Dziewczyna nic sobie nie robiła z groźnego spojrzenia, jakim ją obdarzano, najwyraźniej przyzwyczajona do podobnego zjawiska. Prawdę mówiąc w odpowiedzi zrobiła jedynie minę pełną pobłażliwego rozbawienia. Howl wychodząc z założenia, że panowanie nad sytuacją przeszło w jego ręce popełnił błąd, mylnie oceniając inną istotę po pozorach, bowiem szatynka choć wyraźnie mniej wroga, dysponowała nad nim przewagą o jakiej młodzieniec wciąż nie miał pojęcia.

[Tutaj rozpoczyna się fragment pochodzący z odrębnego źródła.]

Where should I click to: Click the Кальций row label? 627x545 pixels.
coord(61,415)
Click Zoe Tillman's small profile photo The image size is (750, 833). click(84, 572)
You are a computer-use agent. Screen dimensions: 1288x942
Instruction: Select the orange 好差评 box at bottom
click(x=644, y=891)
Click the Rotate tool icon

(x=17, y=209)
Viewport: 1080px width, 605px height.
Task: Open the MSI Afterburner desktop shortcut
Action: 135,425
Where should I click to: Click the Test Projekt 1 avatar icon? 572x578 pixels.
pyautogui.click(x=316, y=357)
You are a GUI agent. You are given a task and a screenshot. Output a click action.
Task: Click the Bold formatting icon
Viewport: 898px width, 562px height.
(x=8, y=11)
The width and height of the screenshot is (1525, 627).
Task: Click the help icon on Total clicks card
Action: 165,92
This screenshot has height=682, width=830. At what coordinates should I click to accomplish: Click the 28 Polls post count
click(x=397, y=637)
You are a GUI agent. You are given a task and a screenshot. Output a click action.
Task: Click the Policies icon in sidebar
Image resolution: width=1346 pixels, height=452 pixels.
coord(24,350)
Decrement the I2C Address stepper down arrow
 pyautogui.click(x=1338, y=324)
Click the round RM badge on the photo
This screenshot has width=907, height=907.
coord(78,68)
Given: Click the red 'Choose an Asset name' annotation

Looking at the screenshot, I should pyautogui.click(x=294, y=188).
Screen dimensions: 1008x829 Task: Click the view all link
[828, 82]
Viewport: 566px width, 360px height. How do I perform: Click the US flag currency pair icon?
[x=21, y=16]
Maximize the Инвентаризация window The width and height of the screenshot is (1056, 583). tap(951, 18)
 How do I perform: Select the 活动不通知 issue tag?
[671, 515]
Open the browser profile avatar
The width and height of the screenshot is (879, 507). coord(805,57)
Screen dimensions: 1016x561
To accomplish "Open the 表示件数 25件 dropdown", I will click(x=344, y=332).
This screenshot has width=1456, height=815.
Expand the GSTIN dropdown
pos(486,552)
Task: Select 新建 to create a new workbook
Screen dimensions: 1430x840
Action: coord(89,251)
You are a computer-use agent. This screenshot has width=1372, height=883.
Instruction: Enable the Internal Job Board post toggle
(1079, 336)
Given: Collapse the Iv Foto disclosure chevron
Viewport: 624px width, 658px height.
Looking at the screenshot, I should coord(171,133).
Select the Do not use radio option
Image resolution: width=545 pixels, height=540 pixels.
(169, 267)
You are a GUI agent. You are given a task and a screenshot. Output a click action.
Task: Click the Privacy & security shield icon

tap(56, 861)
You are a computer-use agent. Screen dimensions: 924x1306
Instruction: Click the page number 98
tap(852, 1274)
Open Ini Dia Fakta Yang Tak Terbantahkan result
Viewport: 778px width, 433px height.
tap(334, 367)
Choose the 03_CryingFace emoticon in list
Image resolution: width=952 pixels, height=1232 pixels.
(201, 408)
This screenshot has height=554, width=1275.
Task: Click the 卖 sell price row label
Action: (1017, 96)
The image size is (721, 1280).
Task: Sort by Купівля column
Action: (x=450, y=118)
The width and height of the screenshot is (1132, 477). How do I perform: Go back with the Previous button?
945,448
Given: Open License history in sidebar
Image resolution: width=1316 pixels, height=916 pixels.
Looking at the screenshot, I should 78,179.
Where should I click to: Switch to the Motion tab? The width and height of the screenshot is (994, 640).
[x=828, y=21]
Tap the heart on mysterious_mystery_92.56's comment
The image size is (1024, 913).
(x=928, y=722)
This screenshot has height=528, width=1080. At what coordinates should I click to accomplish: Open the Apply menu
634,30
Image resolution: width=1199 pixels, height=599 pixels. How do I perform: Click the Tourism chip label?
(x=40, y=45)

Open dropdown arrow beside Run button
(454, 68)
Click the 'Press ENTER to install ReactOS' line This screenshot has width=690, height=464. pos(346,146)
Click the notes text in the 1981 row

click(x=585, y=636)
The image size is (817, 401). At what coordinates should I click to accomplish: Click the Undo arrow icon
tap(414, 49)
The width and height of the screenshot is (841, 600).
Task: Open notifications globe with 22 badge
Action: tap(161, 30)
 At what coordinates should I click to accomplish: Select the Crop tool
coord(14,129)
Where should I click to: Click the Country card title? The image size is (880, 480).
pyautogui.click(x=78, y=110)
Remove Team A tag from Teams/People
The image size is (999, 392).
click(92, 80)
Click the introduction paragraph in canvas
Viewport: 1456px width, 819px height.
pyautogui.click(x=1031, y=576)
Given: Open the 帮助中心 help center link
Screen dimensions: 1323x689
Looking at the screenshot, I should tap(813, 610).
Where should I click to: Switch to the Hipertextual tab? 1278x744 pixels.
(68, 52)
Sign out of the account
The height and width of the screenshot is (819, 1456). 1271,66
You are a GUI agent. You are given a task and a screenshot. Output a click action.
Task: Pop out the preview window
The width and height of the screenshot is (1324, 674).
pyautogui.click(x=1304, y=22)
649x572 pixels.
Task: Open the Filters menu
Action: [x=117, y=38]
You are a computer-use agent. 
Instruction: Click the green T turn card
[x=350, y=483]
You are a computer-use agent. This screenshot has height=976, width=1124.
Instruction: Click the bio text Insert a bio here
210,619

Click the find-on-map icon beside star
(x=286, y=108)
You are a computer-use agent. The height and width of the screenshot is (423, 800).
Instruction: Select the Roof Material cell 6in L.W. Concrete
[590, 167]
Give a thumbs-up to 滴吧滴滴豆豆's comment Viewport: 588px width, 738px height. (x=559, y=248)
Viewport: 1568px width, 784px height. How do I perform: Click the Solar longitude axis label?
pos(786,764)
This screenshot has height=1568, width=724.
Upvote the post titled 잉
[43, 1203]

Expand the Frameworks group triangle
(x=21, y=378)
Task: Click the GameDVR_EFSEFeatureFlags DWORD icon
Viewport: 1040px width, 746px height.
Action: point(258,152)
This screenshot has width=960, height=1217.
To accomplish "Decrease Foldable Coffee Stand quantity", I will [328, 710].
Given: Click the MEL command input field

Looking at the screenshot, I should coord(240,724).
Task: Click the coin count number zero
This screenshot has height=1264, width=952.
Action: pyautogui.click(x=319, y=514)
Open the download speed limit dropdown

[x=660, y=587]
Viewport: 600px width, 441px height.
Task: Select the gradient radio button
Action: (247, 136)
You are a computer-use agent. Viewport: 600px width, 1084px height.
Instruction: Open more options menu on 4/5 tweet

Jeżeli w lesie wcześniej panował półmrok, teraz zrobiło się jeszcze ciemniej. Niebo zasnuły ciężkie, zbite kłęby chmur, niosąc ze sobą pachnący wilgocią wiatr, aczkolwiek deszcz jaki zawitał już w mieście, do puszczy jeszcze nie dotarł. Samica alfa uniosła czujnie łeb, nasłuchując i poruszając nozdrzami, jakby wychwyciła woń ofiary, zachęcający zapach obiecujący syty posiłek. Nie ruszyła się początkowo z miejsca, wyraźnie na coś czekając. Ciemnowłosa kobieta nie zwróciła na nią uwagi, ale basior mruknął gardłowo, zaraz po tym odprowadzając odchodzącą wilczycę wzrokiem. Ta zbliżyła się do pobliskich zarośli i zanim jeszcze w nich znikła, spojrzała wprost na dawnego podopiecznego, po czym zawyła cicho i melodyjnie. W dźwięku tym czaiła się zarówno starannie skrywana radość, jak i ostrzeżenie.
- Przed wojną powiadasz? – głos nieznajomej odwrócił uwagę nieśmiertelnego od odchodzącego drapieżnika. Dziewczyna zupełnie opuściła gardę i usiadła obok rozmówcy na pniu, trącając go lekko łokciem. – Nie spodziewałam się, że ktoś z dawnych mieszkańców w dalszym ciągu żyje. To się nawet dobrze składa… – urwała, a jej wzrok stał się odrobinę nieobecny. Wpadła na z samego już założenia genialny pomysł. Potrząsnęła głową i uśmiechnęła się promiennie, po raz pierwszy w szczery sposób. – Wybacz moją początkową reakcje. Feidhelm ostatnio cierpi na nadmiar kłopotliwych turystów i staramy się zmniejszyć ich liczebność.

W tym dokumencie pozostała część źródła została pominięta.